Try it: Return all lines below containing the word "computer".

[Stored records]
-.-.-

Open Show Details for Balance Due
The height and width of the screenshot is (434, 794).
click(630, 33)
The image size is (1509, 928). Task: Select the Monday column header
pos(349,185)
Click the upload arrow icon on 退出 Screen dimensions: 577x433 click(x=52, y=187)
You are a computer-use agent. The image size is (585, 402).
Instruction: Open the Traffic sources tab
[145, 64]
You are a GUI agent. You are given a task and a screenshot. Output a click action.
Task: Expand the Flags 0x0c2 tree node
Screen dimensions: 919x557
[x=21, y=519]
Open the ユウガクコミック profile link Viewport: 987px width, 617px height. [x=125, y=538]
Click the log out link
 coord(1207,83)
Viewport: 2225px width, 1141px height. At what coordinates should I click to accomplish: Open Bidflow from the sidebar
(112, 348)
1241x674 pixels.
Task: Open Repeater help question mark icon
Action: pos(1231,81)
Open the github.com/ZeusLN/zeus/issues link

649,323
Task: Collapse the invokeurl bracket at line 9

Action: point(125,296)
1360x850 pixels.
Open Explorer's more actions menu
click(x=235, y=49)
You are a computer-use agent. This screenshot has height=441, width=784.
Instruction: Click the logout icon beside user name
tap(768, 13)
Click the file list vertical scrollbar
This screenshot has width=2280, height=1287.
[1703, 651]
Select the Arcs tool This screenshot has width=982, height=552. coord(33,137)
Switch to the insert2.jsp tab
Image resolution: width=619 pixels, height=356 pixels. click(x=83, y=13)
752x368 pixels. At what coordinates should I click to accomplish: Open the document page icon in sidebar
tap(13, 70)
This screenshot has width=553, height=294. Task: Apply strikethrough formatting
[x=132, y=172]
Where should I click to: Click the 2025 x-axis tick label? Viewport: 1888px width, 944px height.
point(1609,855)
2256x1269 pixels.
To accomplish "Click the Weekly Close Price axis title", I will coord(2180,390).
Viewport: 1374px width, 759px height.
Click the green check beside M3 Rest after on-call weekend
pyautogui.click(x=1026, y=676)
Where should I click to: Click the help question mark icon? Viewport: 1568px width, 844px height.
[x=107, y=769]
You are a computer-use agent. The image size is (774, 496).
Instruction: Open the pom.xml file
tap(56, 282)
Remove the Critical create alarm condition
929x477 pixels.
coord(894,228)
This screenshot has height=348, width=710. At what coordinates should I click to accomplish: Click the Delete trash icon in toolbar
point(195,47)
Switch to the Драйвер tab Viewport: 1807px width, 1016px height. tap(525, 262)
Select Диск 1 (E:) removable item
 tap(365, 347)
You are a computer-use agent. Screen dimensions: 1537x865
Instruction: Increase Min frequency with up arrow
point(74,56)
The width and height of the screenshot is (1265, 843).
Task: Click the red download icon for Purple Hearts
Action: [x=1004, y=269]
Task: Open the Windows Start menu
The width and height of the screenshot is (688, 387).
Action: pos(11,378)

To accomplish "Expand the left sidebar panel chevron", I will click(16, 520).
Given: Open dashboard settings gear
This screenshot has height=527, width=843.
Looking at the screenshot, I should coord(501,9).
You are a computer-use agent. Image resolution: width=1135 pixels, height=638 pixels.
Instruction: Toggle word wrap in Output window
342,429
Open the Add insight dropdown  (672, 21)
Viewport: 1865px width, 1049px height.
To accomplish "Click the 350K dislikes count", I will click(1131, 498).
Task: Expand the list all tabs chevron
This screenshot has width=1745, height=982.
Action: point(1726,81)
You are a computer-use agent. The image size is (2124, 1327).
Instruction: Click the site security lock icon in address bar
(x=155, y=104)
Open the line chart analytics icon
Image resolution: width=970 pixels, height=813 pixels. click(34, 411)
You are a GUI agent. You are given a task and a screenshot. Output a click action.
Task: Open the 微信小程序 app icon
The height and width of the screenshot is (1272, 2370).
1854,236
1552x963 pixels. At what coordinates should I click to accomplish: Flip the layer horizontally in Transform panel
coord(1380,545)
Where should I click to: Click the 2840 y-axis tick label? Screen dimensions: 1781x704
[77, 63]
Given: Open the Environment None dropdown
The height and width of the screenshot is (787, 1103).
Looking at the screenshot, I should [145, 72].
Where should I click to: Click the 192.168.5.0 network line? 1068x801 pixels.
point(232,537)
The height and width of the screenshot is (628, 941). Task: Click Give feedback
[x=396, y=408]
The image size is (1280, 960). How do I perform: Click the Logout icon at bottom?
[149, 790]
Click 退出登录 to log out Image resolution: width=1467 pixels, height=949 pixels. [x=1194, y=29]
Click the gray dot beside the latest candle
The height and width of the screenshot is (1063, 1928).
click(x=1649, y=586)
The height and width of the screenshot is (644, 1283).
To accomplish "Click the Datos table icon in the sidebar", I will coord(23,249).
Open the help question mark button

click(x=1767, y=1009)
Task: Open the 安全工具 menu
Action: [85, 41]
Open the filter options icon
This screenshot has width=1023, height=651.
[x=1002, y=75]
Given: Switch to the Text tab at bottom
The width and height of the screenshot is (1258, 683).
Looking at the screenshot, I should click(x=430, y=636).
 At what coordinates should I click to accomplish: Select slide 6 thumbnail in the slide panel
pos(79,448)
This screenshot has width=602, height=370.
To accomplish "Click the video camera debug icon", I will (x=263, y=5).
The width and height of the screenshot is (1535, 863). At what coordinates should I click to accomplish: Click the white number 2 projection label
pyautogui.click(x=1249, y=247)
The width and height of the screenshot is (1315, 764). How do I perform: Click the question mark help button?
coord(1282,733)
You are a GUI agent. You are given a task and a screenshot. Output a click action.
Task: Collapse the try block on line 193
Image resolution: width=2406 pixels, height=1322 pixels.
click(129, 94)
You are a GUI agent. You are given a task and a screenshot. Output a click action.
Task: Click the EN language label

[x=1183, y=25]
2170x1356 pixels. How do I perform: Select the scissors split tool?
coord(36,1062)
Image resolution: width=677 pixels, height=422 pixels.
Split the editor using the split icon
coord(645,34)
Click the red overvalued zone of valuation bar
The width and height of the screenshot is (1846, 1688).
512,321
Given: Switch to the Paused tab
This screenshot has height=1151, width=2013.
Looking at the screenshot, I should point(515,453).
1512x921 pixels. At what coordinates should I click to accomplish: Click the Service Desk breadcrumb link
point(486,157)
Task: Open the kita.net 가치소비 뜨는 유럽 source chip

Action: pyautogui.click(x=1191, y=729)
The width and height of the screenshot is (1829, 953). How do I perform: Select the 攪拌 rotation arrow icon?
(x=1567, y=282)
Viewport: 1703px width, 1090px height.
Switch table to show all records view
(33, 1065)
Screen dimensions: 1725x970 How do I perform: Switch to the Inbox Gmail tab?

-.-.-

Output:
You are a computer-use agent. The image size is (585, 402).
You are a computer-use agent. This screenshot has height=441, width=784.
You are a computer-use agent. The image size is (774, 496).
You are a computer-use agent. Screen dimensions: 1537x865
You are a computer-use agent. Image resolution: width=1135 pixels, height=638 pixels.
You are a computer-use agent. The image size is (2124, 1327).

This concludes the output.